# Document passage
Inhaled CBD shrinks the size of the highly aggressive, lethal brain tumor glioblastoma in an animal model by reducing the essential support of its microenvironment, researchers report.
“We saw a significant reduction in the size of the tumor and its microenvironment was different,” Dr. Babak Baban, immunologist and associate dean for research at the Dental College of Georgia at Augusta University says, after only seven days of treatment.
Researchers at DCG and the Medical College of Georgia say that the inhaler approach not only helped ensure the compound found in cannabis reached the brain, but that the method of delivery could, much like asthma inhalers, eventually be easily used by patients.
It was the first study to use CBD in an animal model of glioblastoma, they report in the journal Cannabis and Cannabinoid Research.

# Data records
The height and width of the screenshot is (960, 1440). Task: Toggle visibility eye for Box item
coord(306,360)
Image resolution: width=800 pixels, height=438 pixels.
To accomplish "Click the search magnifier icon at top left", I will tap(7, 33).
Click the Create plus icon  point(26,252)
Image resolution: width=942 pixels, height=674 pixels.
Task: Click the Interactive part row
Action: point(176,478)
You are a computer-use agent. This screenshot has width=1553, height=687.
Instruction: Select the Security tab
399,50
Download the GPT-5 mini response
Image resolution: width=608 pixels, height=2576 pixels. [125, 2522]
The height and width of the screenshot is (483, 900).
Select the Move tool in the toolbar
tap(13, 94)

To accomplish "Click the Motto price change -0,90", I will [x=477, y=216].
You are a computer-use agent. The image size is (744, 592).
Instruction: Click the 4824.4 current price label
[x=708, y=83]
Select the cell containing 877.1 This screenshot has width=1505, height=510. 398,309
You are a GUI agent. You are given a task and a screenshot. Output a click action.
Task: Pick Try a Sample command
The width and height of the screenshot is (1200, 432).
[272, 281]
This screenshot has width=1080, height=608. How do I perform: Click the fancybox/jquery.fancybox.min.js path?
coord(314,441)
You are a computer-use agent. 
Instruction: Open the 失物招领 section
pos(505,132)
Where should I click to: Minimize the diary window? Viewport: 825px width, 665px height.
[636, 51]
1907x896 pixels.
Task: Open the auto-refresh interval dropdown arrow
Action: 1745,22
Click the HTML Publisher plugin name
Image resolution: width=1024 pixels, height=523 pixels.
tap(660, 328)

# Tasks
1. In the passage on inhaled CBD and glioblastoma, could you quote the text starting with "Inhaled CBD shrinks" and going on through "used by patients."?
2. Do these statements agree with the passage on inhaled CBD and glioblastoma? Answer yes or no for each and quote the deciding words. (a) The tumor reduction was seen after seven days of treatment. (b) The findings were reported in the Journal of Neuro-Oncology. (c) Earlier studies had already tested CBD in an animal model of glioblastoma.
3. According to the passage on inhaled CBD and glioblastoma, what made the inhaler approach worthwhile? Answer in one to three sentences.

# List of answers
1.
Inhaled CBD shrinks the size of the highly aggressive, lethal brain tumor glioblastoma in an animal model by reducing the essential support of its microenvironment, researchers report.
“We saw a significant reduction in the size of the tumor and its microenvironment was different,” Dr. Babak Baban, immunologist and associate dean for research at the Dental College of Georgia at Augusta University says, after only seven days of treatment.
Researchers at DCG and the Medical College of Georgia say that the inhaler approach not only helped ensure the compound found in cannabis reached the brain, but that the method of delivery could, much like asthma inhalers, eventually be easily used by patients.

2.
(a) Yes: "after only seven days of treatment."
(b) No: "they report in the journal Cannabis and Cannabinoid Research."
(c) No: "It was the first study to use CBD in an animal model of glioblastoma"

3. The inhaler approach helped ensure that the compound found in cannabis reached the brain. The researchers also say that, much like asthma inhalers, this method of delivery could eventually be easily used by patients.